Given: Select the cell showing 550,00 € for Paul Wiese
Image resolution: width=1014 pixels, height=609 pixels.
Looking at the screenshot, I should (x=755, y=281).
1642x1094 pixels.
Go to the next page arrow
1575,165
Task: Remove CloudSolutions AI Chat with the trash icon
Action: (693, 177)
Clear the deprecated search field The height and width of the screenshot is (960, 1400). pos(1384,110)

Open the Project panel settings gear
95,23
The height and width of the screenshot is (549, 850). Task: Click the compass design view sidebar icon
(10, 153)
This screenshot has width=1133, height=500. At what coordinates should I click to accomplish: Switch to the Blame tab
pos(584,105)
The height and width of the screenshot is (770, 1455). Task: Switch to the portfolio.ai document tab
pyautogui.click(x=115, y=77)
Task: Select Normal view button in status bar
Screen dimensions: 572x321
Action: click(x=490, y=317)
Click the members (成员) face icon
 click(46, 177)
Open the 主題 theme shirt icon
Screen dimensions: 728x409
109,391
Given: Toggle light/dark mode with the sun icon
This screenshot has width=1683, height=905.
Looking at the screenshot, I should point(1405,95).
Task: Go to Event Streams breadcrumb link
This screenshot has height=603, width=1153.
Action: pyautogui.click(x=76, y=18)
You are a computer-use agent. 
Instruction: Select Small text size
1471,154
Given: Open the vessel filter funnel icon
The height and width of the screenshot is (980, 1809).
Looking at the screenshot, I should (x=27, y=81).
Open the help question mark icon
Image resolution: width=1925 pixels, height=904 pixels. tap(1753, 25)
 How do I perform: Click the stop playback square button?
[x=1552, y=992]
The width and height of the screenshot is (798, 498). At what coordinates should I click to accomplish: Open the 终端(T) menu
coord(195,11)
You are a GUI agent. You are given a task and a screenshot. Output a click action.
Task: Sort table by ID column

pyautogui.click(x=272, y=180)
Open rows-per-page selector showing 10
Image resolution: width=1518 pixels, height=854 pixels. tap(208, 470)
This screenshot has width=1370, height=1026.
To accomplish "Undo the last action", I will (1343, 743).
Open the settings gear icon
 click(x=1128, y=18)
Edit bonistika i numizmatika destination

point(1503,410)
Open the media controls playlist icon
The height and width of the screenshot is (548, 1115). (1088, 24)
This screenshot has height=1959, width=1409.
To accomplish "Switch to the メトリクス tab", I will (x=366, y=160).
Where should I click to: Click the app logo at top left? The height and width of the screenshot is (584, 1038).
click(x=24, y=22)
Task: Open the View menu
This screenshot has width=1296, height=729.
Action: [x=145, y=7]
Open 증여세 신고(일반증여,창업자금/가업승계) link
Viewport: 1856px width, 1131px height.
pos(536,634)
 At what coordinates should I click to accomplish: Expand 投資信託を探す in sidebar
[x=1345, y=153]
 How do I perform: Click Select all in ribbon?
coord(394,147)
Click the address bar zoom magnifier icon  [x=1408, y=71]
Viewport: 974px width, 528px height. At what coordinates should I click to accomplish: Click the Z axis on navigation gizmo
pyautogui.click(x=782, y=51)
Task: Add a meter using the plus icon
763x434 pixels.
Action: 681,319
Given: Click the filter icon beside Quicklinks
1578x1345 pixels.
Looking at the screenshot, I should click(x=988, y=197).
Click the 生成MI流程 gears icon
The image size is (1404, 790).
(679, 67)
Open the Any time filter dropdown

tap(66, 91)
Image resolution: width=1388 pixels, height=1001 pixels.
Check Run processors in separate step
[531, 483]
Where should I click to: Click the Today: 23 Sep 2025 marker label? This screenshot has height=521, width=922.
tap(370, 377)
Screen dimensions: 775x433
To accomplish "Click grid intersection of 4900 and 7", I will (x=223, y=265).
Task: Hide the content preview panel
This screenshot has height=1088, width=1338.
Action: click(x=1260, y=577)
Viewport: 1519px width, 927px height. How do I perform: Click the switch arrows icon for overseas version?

REQUIREMENT =>
Scan the lines above for "agent" and state how many match, nothing more.

WRITTEN RESPONSE =>
2